American politician and college president (1934–2018)

John Francis Aylmer (January 27, 1934 – July 8, 2018) was an American politician who served in the Massachusetts Senate and later served as President of Massachusetts Maritime Academy.

==Early life==
A native of Barnstable, Massachusetts, Aylmer attended Barnstable High School where he played football and baseball, was quarterback for the school's undefeated 1951 football team, and earned seven varsity letters, graduating in 1952. The following year, he graduated from Admiral Billard Naval Academy in New London, Connecticut.

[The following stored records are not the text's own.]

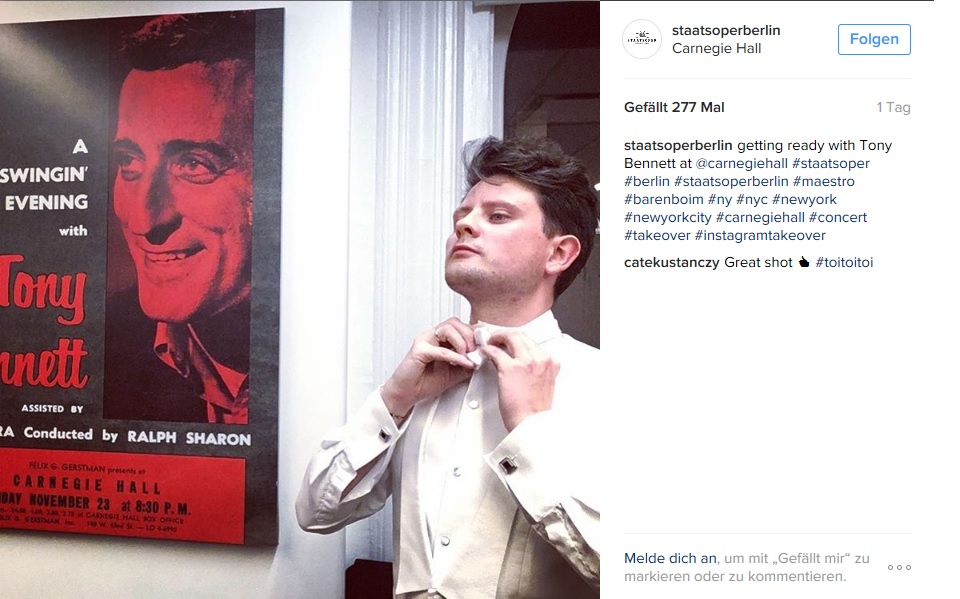This screenshot has width=960, height=599.
Task: Open the 'Melde dich an' login link
Action: point(670,559)
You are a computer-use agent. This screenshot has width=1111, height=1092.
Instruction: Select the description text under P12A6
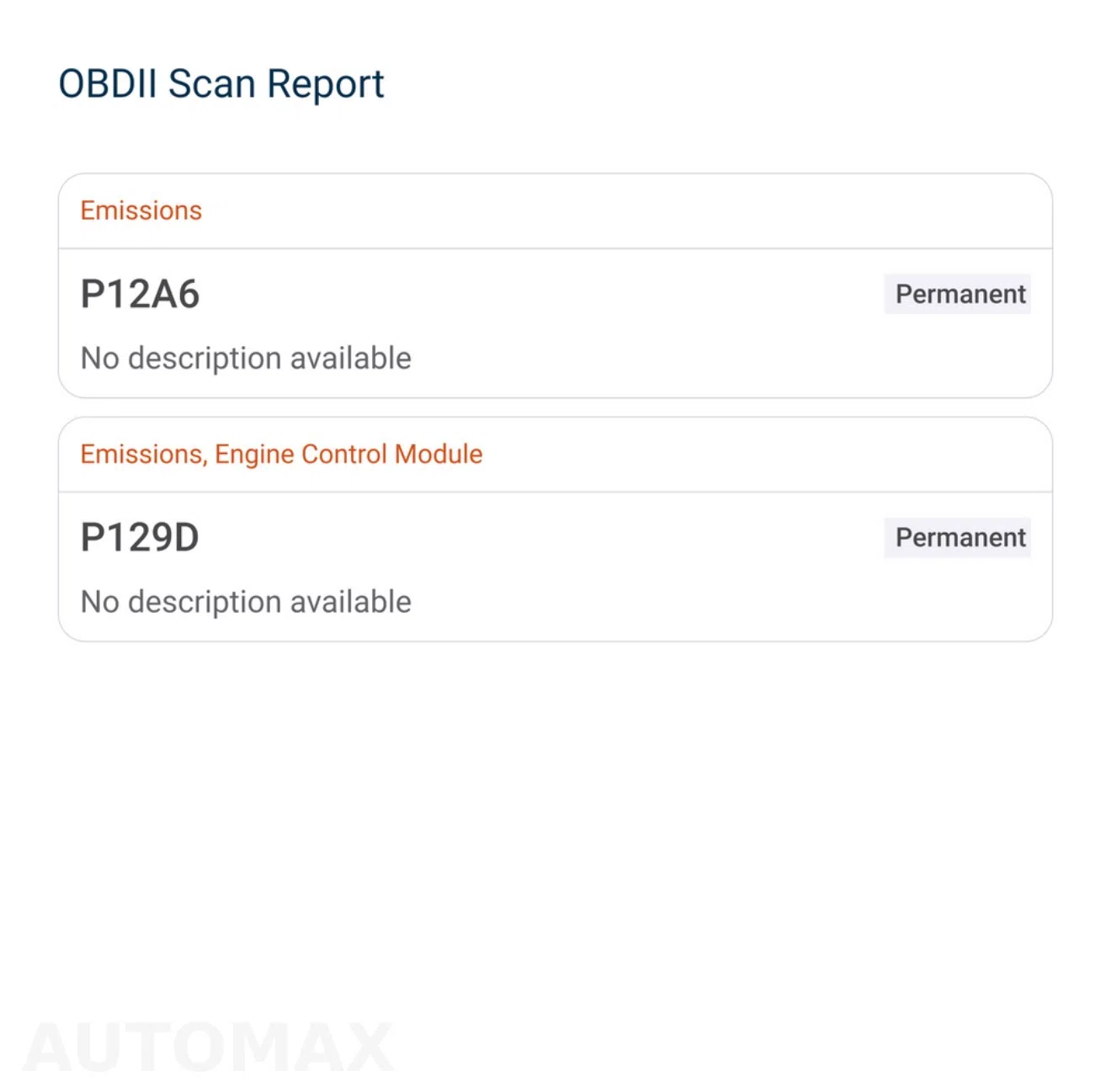point(246,358)
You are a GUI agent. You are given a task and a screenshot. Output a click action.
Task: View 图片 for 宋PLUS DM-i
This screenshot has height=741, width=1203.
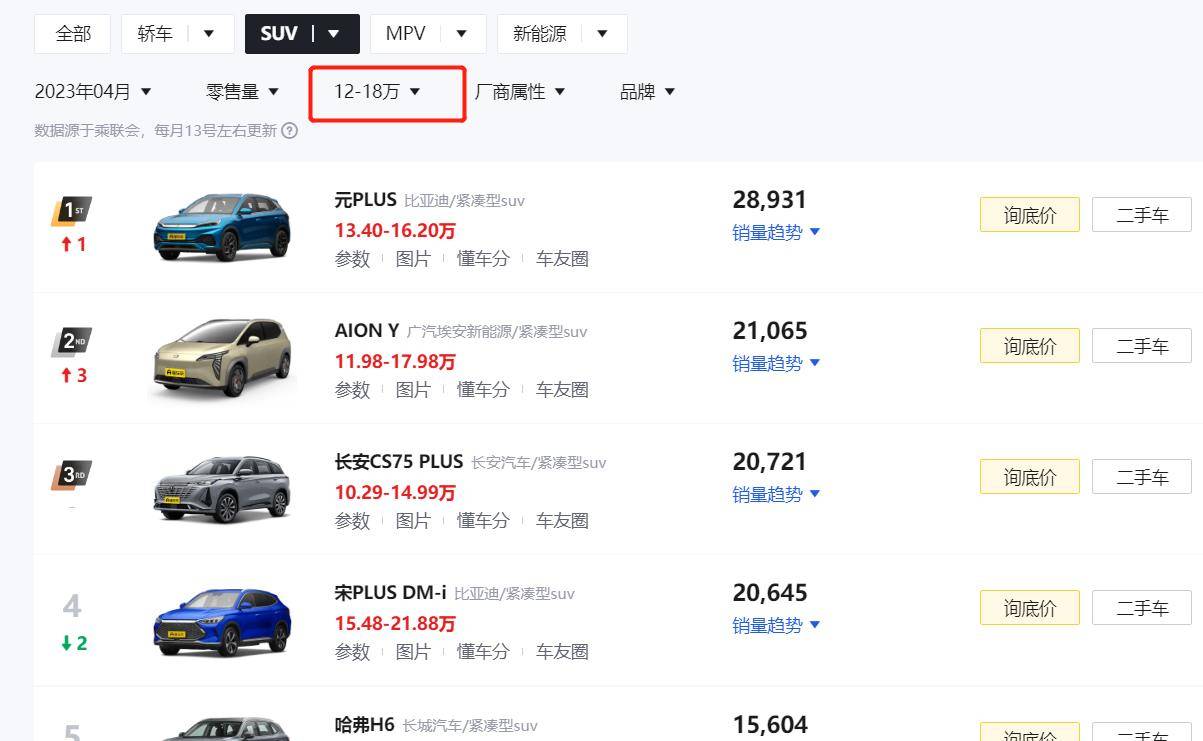[x=415, y=651]
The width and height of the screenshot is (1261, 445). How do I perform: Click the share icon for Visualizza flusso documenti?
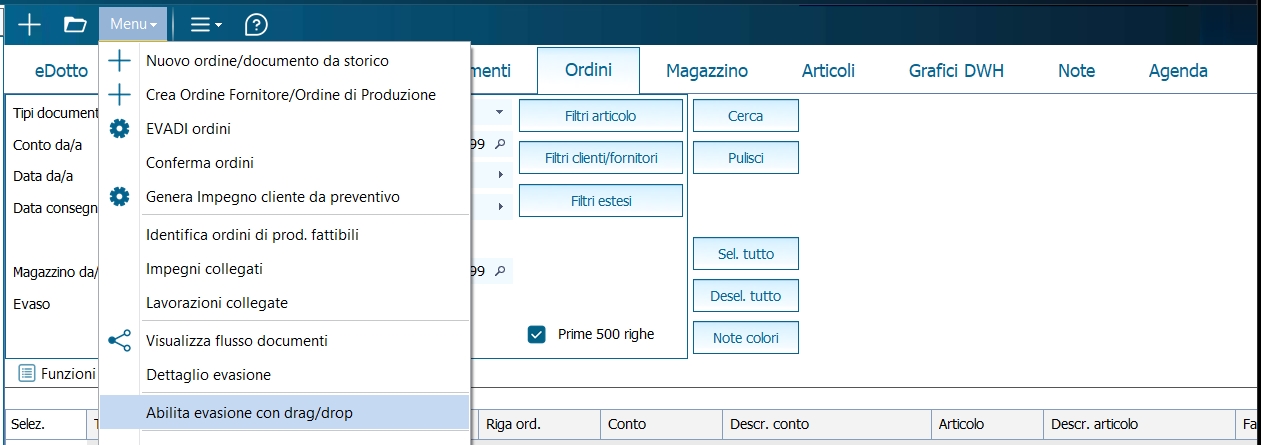[x=119, y=341]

Aylmer played college baseball at Massachusetts Maritime Academy and earned his Bachelor of Science degree in 1957. Upon graduation, he entered the US Navy and served as a first lieutenant and gunnery officer on the USS Mattabesset in the Mediterranean Sea during the 1958 Lebanon crisis. In 1959, Aylmer was given an honorable discharge from the Navy and went on to work for seven years as a United States Merchant Marine officer.

==Political career==
Beginning in 1966, Aylmer served two terms on the Barnstable board of selectmen, and in 1969 earned a master's degree in education from Bridgewater State College. In 1970, he was elected to his first of six consecutive terms in the Massachusetts Senate, where he was assistant minority leader and served on the ways and means committee. As a senator, Aylmer was "a driving force behind securing state funding for the Cape and Islands," advancing legislation such as the Old King's Highway Historic District act. He received his Juris Doctor degree from Suffolk Law School in 1977.

==President of Massachusetts Maritime Academy==
In 1981, Aylmer vacated his senate seat during his sixth term and was appointed a rear admiral and President of his alma mater, Massachusetts Maritime Academy. He served in this capacity for ten years, retiring in 1991. Aylmer was inducted into the Mass Maritime Athletics Hall of Fame in 2002.

==Cape Cod Baseball League==
Aylmer's long association with the Cape Cod Baseball League (CCBL) began as a player with the Barnstable Barons in 1952 and 1953. He served three years on the board of directors of the Cotuit Kettleers in the 1970s, and was instrumental in establishing expansion franchises in Hyannis (1976) and Bourne (1988). In 2011, the Hyannis club dedicated its field house at McKeon Park in Aylmer's honor, and in 2012 he was inducted into the CCBL Hall of Fame.